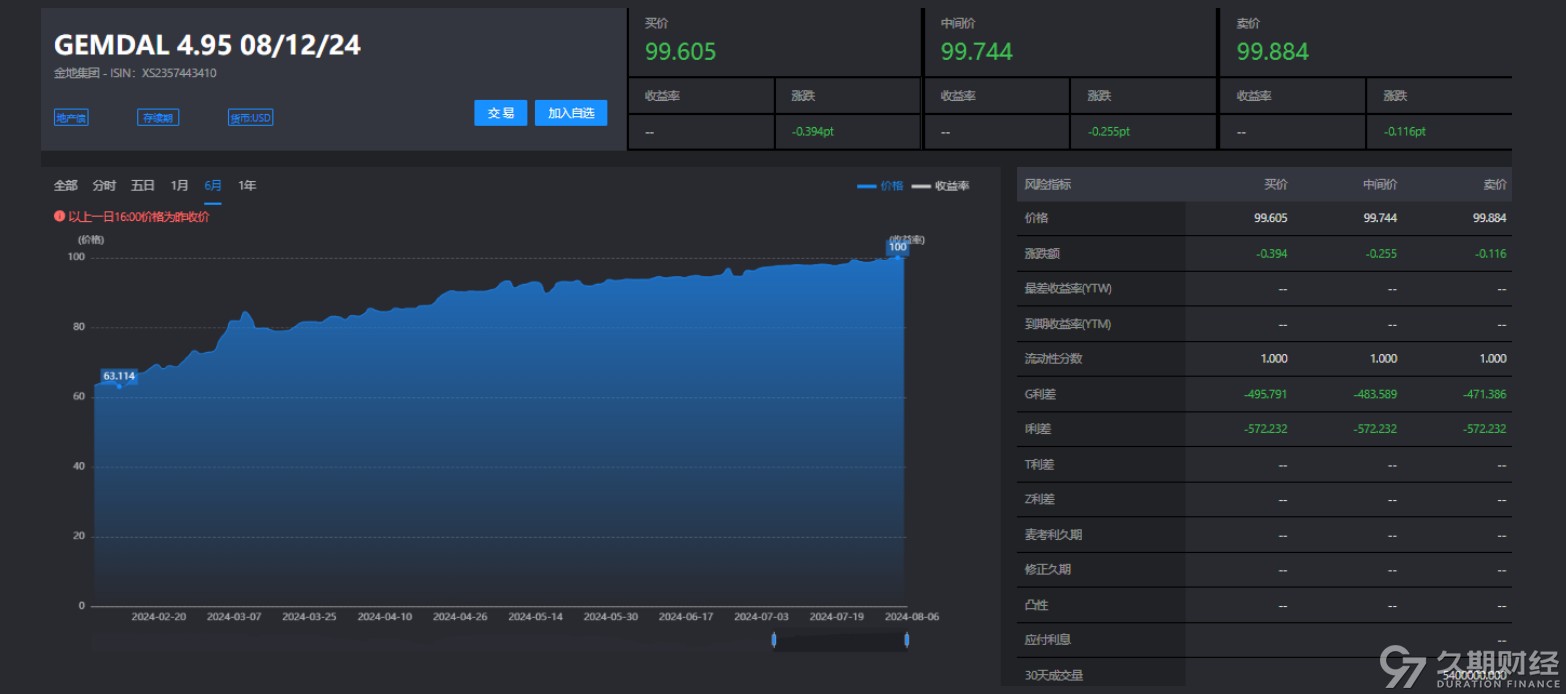The width and height of the screenshot is (1566, 694).
Task: Click the 63.114 starting price marker
Action: coord(118,376)
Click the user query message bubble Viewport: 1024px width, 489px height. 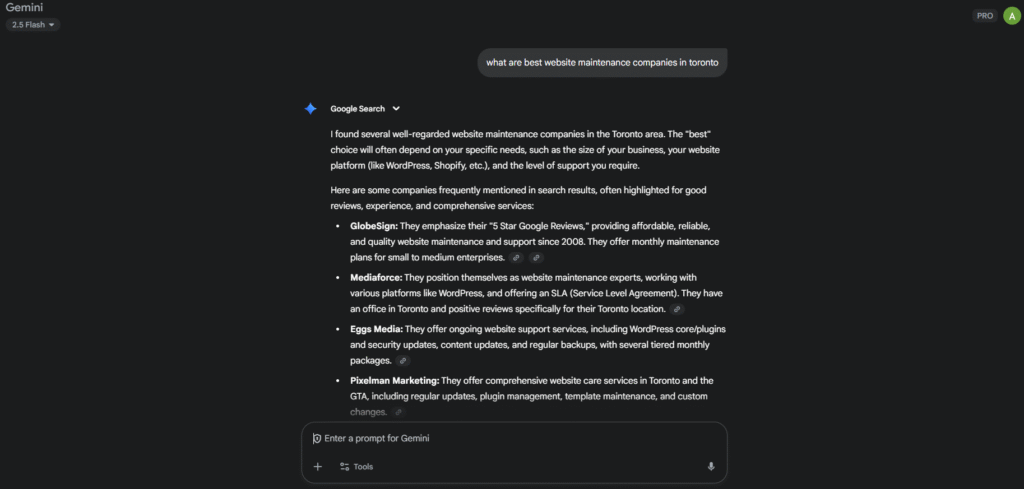[602, 63]
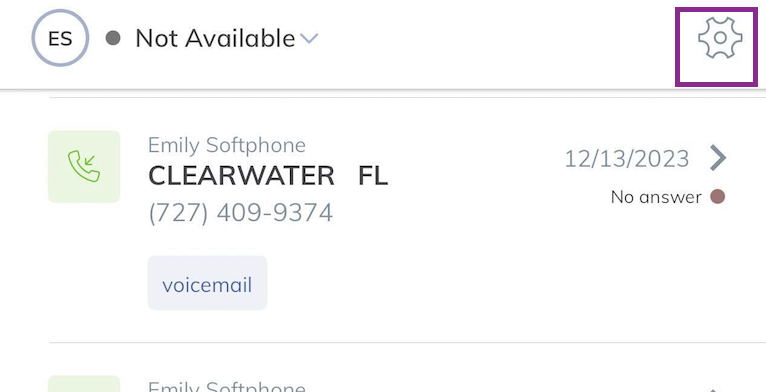The height and width of the screenshot is (392, 766).
Task: Click the voicemail tag
Action: [x=207, y=283]
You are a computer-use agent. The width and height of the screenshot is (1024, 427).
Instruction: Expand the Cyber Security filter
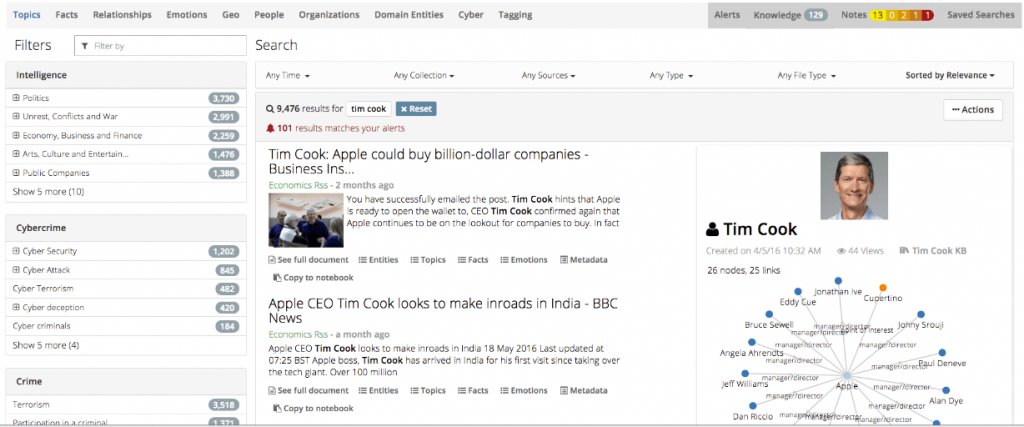coord(17,251)
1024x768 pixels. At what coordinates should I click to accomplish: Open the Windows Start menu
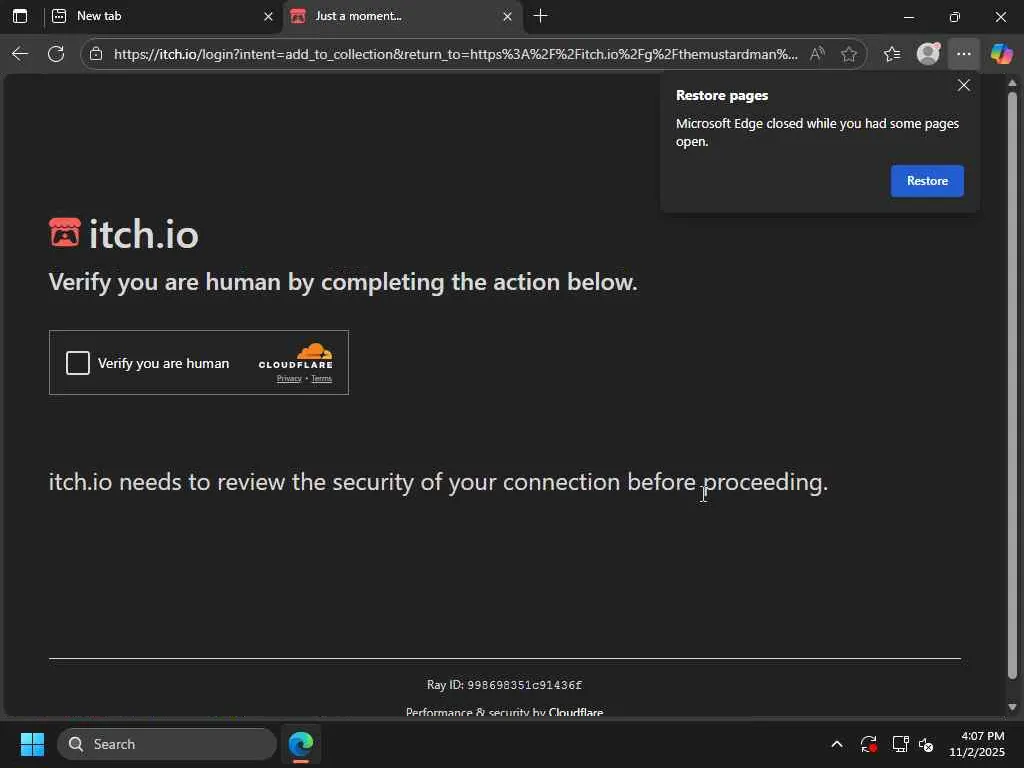32,744
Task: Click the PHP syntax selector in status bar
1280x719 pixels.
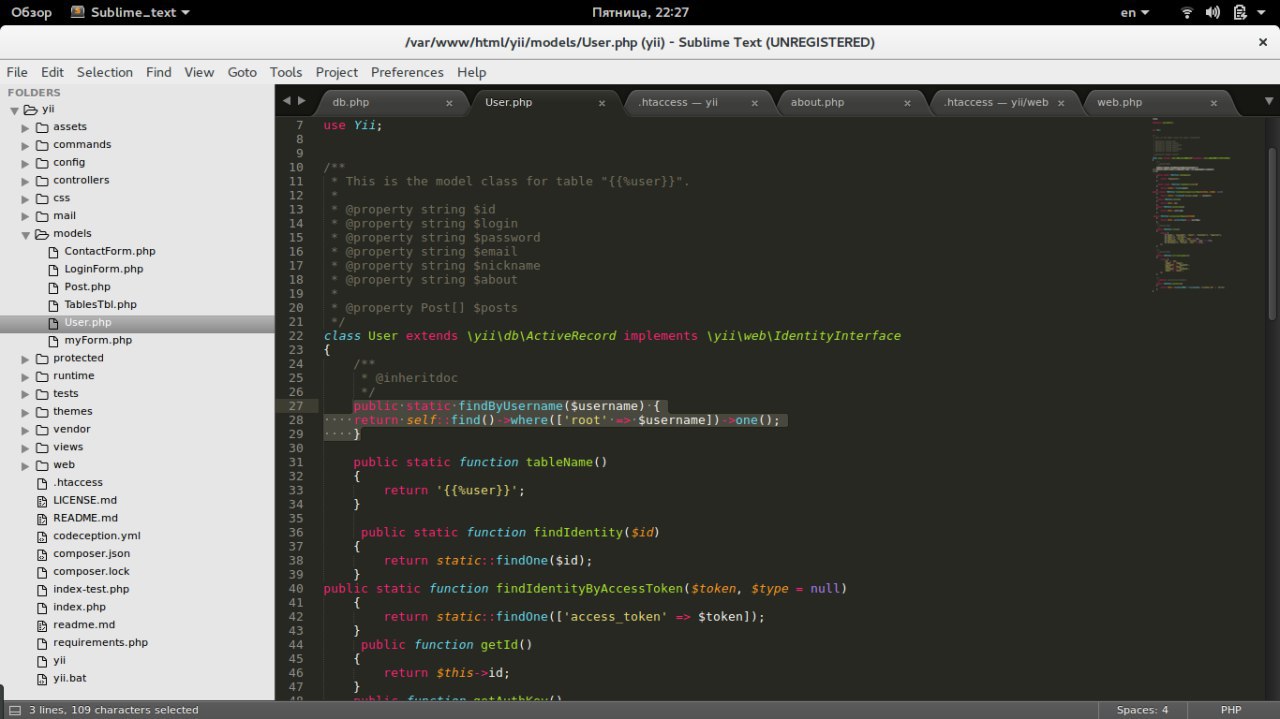Action: point(1231,710)
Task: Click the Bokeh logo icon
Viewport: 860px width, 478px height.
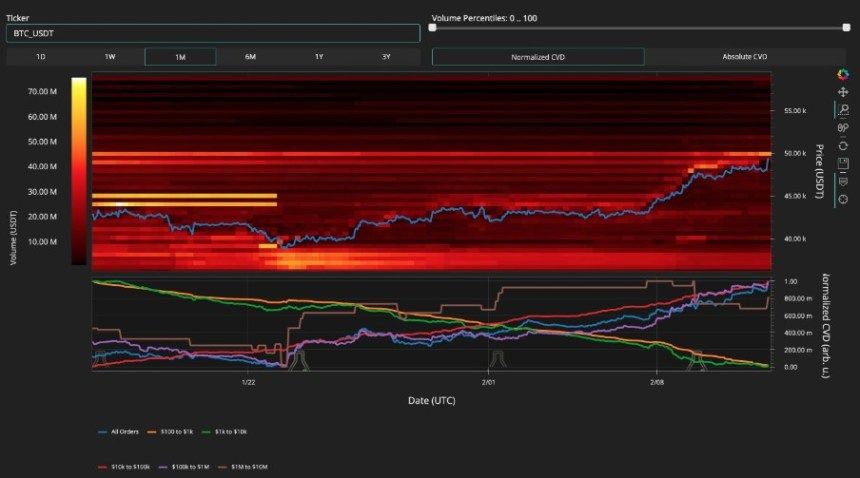Action: [843, 75]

» **EXERCISE DETAILS**
Return, exactly as they appear, the rows in the stretch from the line containing "1024x768 pixels. At" through the end of the rows, omitting the pictures.

» **ANSWER TO THE PROBLEM**
1024x768 pixels. At what coordinates should I click to accomplish: Open the Windows Start menu
32,744
Task: Click the PHP syntax selector in status bar
1280x719 pixels.
Action: point(1231,710)
Task: Click the Bokeh logo icon
Viewport: 860px width, 478px height.
Action: [843, 75]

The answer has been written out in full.